- **WHAT TO WORK ON**: Set down, without alteration, the lines from the one that contains "Uncheck the HSR_R_Con operation checkbox" through the final line of the material below.
= Beginning of Section =
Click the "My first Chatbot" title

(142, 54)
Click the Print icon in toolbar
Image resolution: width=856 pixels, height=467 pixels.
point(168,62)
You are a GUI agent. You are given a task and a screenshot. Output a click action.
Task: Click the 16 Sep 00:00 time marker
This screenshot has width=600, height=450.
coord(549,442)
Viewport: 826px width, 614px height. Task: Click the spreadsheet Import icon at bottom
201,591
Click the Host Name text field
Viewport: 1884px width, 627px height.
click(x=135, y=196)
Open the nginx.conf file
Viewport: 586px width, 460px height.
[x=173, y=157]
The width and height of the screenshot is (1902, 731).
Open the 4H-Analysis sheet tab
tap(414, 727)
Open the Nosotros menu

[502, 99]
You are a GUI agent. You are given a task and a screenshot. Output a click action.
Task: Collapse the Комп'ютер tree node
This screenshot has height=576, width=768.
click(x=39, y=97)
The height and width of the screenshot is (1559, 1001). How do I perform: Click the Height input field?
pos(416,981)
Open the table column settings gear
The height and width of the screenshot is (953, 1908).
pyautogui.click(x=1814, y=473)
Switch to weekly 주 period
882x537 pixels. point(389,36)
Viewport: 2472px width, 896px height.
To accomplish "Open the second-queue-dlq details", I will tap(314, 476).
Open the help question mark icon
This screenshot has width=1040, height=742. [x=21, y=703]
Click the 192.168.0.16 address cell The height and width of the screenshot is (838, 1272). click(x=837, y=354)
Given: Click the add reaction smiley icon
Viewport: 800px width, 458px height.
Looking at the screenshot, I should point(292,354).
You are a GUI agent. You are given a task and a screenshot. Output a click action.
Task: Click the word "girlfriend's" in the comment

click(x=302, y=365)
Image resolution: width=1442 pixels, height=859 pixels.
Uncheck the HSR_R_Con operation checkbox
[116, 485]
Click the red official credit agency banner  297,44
= End of Section =
- **COMPLETED TASK**:
Uncheck the HSR_R_Con operation checkbox
[116, 485]
Click the red official credit agency banner  297,44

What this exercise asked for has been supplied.